[What is needed]:
Looking at the data below, report how many lines contain "will", with no other words.

■ ■ ■ ■ ■

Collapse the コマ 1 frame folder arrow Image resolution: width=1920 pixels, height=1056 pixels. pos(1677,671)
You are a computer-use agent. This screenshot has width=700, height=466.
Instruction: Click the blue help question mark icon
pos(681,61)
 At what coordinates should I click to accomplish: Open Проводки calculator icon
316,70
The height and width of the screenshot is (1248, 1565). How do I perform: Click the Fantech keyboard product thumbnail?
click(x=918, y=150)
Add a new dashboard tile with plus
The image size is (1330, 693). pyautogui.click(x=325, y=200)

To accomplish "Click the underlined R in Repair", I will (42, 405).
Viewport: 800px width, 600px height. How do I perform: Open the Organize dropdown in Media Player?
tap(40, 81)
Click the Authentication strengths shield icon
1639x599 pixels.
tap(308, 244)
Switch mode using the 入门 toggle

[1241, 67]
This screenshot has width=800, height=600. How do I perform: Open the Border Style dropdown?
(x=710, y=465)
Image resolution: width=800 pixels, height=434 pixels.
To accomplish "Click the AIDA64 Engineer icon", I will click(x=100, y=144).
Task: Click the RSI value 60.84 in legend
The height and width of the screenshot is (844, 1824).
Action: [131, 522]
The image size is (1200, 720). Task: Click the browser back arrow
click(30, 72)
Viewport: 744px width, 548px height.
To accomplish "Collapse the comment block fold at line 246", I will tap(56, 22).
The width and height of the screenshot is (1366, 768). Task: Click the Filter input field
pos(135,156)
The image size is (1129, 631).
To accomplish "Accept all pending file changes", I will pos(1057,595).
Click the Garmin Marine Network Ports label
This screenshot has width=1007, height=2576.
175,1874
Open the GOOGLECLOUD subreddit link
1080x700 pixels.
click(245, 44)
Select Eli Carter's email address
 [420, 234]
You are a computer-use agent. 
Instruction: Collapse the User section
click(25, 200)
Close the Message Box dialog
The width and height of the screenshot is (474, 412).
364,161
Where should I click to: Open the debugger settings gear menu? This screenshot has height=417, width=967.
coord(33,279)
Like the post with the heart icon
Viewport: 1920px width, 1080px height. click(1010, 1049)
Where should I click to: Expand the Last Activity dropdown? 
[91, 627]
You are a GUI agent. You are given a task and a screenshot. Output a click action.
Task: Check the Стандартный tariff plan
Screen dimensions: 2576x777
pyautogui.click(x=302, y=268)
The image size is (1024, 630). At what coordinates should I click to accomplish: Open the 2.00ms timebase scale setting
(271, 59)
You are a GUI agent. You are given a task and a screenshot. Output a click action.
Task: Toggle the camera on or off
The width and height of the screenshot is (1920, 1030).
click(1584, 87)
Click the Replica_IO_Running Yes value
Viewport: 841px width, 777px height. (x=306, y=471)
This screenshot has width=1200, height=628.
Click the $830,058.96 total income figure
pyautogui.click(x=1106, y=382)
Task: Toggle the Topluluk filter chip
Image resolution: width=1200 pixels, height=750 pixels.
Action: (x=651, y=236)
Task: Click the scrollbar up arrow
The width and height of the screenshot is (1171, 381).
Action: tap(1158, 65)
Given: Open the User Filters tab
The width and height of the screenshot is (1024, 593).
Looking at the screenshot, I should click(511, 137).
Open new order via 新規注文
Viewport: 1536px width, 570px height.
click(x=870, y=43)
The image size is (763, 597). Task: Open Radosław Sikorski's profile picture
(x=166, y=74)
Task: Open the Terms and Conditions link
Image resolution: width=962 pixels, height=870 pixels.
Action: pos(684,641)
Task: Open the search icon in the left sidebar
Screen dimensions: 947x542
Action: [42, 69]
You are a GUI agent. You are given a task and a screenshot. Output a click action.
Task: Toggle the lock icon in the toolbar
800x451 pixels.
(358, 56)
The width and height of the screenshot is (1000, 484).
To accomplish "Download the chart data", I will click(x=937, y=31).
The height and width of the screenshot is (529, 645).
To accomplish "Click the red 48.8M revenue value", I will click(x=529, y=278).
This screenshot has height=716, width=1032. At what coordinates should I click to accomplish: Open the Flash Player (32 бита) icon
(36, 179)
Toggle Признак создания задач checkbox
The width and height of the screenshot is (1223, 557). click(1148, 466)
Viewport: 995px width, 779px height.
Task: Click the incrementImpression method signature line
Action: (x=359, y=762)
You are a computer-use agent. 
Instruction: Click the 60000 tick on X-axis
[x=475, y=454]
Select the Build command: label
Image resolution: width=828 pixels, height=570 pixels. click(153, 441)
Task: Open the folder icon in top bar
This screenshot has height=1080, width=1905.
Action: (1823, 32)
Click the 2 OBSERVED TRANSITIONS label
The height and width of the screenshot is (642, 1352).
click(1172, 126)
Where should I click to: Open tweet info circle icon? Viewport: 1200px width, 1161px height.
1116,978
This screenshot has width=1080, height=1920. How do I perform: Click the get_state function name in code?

■ ■ ■ ■ ■

[Output of the task]:
6